## TASK PROMPT
Copy the records below exactly. Include all of them.

(Stored data entries)
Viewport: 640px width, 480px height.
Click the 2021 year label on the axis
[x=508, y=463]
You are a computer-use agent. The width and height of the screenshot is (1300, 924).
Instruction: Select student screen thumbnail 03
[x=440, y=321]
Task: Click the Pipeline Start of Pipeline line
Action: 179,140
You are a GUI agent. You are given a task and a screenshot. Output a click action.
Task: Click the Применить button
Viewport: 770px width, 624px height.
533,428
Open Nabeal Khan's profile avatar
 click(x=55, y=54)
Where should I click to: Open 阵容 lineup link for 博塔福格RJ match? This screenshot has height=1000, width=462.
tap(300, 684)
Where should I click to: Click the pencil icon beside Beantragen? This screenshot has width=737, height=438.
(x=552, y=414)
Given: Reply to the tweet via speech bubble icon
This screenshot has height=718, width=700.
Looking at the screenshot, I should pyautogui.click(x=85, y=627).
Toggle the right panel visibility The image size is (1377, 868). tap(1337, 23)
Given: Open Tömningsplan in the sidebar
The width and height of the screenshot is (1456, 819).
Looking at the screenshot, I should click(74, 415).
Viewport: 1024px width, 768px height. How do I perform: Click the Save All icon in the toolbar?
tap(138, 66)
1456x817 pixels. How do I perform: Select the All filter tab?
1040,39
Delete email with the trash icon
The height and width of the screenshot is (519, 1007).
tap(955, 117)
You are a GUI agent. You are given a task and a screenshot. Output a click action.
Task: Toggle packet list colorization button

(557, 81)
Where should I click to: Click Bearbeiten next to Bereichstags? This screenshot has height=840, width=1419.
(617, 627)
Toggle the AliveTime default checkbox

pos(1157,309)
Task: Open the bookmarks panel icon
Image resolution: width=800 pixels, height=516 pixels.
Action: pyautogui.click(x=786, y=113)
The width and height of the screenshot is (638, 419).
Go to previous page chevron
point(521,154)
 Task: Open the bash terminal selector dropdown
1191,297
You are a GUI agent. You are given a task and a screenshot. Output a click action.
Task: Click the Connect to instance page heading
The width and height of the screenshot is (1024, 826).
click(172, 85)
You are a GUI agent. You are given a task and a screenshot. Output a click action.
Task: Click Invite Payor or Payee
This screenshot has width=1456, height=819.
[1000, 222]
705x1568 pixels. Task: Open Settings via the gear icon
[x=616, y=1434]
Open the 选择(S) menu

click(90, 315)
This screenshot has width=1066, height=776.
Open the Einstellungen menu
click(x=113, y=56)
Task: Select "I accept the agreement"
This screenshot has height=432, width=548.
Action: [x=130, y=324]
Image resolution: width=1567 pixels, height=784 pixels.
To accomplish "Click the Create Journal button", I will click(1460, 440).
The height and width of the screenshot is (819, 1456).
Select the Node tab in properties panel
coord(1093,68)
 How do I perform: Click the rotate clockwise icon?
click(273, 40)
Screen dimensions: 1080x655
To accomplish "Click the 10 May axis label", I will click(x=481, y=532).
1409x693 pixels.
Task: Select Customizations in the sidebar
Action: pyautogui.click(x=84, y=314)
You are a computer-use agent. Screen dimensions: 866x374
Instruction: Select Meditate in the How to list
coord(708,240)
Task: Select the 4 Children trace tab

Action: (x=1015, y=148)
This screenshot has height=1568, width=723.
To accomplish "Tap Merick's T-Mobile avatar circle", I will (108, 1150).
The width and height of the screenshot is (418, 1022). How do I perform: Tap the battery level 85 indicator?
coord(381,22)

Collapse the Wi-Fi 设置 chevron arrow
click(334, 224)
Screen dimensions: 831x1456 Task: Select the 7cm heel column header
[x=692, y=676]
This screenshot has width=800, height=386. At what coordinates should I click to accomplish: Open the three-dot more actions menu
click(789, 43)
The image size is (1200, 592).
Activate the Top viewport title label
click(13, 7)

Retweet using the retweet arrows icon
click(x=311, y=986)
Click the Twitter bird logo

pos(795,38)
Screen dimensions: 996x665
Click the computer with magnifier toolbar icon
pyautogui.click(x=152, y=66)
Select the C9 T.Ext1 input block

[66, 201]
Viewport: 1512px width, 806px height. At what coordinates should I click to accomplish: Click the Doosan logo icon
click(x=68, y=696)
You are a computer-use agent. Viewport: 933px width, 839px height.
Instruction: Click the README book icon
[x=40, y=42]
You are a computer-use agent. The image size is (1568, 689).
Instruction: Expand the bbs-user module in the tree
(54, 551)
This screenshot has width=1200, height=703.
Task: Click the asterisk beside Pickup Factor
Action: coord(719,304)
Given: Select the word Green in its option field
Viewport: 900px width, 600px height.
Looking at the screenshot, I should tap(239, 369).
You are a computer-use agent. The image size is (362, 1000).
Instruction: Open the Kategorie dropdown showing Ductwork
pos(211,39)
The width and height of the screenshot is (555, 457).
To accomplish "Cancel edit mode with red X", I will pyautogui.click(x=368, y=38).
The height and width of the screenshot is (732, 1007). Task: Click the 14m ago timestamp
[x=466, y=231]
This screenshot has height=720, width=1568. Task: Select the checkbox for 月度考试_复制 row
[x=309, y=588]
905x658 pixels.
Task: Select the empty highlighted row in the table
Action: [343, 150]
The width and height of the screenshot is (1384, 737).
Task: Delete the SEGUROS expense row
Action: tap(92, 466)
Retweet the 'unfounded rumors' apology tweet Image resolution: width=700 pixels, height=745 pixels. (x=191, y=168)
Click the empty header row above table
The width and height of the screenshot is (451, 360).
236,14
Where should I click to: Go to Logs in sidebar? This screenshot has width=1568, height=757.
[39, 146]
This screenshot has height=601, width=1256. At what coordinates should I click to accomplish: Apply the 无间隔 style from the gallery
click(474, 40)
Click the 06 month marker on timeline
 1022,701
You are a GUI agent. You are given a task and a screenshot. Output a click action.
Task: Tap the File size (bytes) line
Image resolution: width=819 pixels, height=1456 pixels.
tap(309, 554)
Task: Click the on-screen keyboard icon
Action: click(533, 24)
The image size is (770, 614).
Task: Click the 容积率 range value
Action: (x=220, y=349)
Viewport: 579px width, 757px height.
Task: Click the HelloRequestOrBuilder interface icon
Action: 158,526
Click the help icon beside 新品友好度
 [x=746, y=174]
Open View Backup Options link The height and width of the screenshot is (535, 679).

## WORKED SOLUTION
Viewport: 640px width, 480px height.
Click the 2021 year label on the axis
[x=508, y=463]
You are a computer-use agent. The width and height of the screenshot is (1300, 924).
Instruction: Select student screen thumbnail 03
[x=440, y=321]
Task: Click the Pipeline Start of Pipeline line
Action: 179,140
You are a GUI agent. You are given a task and a screenshot. Output a click action.
Task: Click the Применить button
Viewport: 770px width, 624px height.
533,428
Open Nabeal Khan's profile avatar
 click(x=55, y=54)
Where should I click to: Open 阵容 lineup link for 博塔福格RJ match? This screenshot has height=1000, width=462.
tap(300, 684)
Where should I click to: Click the pencil icon beside Beantragen? This screenshot has width=737, height=438.
(x=552, y=414)
Given: Reply to the tweet via speech bubble icon
This screenshot has height=718, width=700.
Looking at the screenshot, I should pyautogui.click(x=85, y=627).
Toggle the right panel visibility The image size is (1377, 868). tap(1337, 23)
Given: Open Tömningsplan in the sidebar
The width and height of the screenshot is (1456, 819).
Looking at the screenshot, I should click(74, 415).
Viewport: 1024px width, 768px height. How do I perform: Click the Save All icon in the toolbar?
tap(138, 66)
1456x817 pixels. How do I perform: Select the All filter tab?
1040,39
Delete email with the trash icon
The height and width of the screenshot is (519, 1007).
tap(955, 117)
You are a GUI agent. You are given a task and a screenshot. Output a click action.
Task: Toggle packet list colorization button

(557, 81)
Where should I click to: Click Bearbeiten next to Bereichstags? This screenshot has height=840, width=1419.
(617, 627)
Toggle the AliveTime default checkbox

pos(1157,309)
Task: Open the bookmarks panel icon
Image resolution: width=800 pixels, height=516 pixels.
Action: pyautogui.click(x=786, y=113)
The width and height of the screenshot is (638, 419).
Go to previous page chevron
point(521,154)
 Task: Open the bash terminal selector dropdown
1191,297
You are a GUI agent. You are given a task and a screenshot. Output a click action.
Task: Click the Connect to instance page heading
The width and height of the screenshot is (1024, 826).
click(172, 85)
You are a GUI agent. You are given a task and a screenshot. Output a click action.
Task: Click Invite Payor or Payee
This screenshot has width=1456, height=819.
[1000, 222]
705x1568 pixels. Task: Open Settings via the gear icon
[x=616, y=1434]
Open the 选择(S) menu

click(90, 315)
This screenshot has width=1066, height=776.
Open the Einstellungen menu
click(x=113, y=56)
Task: Select "I accept the agreement"
This screenshot has height=432, width=548.
Action: [x=130, y=324]
Image resolution: width=1567 pixels, height=784 pixels.
To accomplish "Click the Create Journal button", I will click(1460, 440).
The height and width of the screenshot is (819, 1456).
Select the Node tab in properties panel
coord(1093,68)
 How do I perform: Click the rotate clockwise icon?
click(273, 40)
Screen dimensions: 1080x655
To accomplish "Click the 10 May axis label", I will click(x=481, y=532).
1409x693 pixels.
Task: Select Customizations in the sidebar
Action: pyautogui.click(x=84, y=314)
You are a computer-use agent. Screen dimensions: 866x374
Instruction: Select Meditate in the How to list
coord(708,240)
Task: Select the 4 Children trace tab

Action: (x=1015, y=148)
This screenshot has height=1568, width=723.
To accomplish "Tap Merick's T-Mobile avatar circle", I will (108, 1150).
The width and height of the screenshot is (418, 1022). How do I perform: Tap the battery level 85 indicator?
coord(381,22)

Collapse the Wi-Fi 设置 chevron arrow
click(334, 224)
Screen dimensions: 831x1456 Task: Select the 7cm heel column header
[x=692, y=676]
This screenshot has width=800, height=386. At what coordinates should I click to accomplish: Open the three-dot more actions menu
click(789, 43)
The image size is (1200, 592).
Activate the Top viewport title label
click(13, 7)

Retweet using the retweet arrows icon
click(x=311, y=986)
Click the Twitter bird logo

pos(795,38)
Screen dimensions: 996x665
Click the computer with magnifier toolbar icon
pyautogui.click(x=152, y=66)
Select the C9 T.Ext1 input block

[66, 201]
Viewport: 1512px width, 806px height. At what coordinates should I click to accomplish: Click the Doosan logo icon
click(x=68, y=696)
You are a computer-use agent. Viewport: 933px width, 839px height.
Instruction: Click the README book icon
[x=40, y=42]
You are a computer-use agent. The image size is (1568, 689).
Instruction: Expand the bbs-user module in the tree
(54, 551)
This screenshot has width=1200, height=703.
Task: Click the asterisk beside Pickup Factor
Action: coord(719,304)
Given: Select the word Green in its option field
Viewport: 900px width, 600px height.
Looking at the screenshot, I should tap(239, 369).
You are a computer-use agent. The image size is (362, 1000).
Instruction: Open the Kategorie dropdown showing Ductwork
pos(211,39)
The width and height of the screenshot is (555, 457).
To accomplish "Cancel edit mode with red X", I will pyautogui.click(x=368, y=38).
The height and width of the screenshot is (732, 1007). Task: Click the 14m ago timestamp
[x=466, y=231]
This screenshot has height=720, width=1568. Task: Select the checkbox for 月度考试_复制 row
[x=309, y=588]
905x658 pixels.
Task: Select the empty highlighted row in the table
Action: [343, 150]
The width and height of the screenshot is (1384, 737).
Task: Delete the SEGUROS expense row
Action: tap(92, 466)
Retweet the 'unfounded rumors' apology tweet Image resolution: width=700 pixels, height=745 pixels. (x=191, y=168)
Click the empty header row above table
The width and height of the screenshot is (451, 360).
236,14
Where should I click to: Go to Logs in sidebar? This screenshot has width=1568, height=757.
[39, 146]
This screenshot has height=601, width=1256. At what coordinates should I click to accomplish: Apply the 无间隔 style from the gallery
click(474, 40)
Click the 06 month marker on timeline
 1022,701
You are a GUI agent. You are given a task and a screenshot. Output a click action.
Task: Tap the File size (bytes) line
Image resolution: width=819 pixels, height=1456 pixels.
tap(309, 554)
Task: Click the on-screen keyboard icon
Action: click(533, 24)
The image size is (770, 614).
Task: Click the 容积率 range value
Action: (x=220, y=349)
Viewport: 579px width, 757px height.
Task: Click the HelloRequestOrBuilder interface icon
Action: 158,526
Click the help icon beside 新品友好度
 [x=746, y=174]
Open View Backup Options link The height and width of the screenshot is (535, 679).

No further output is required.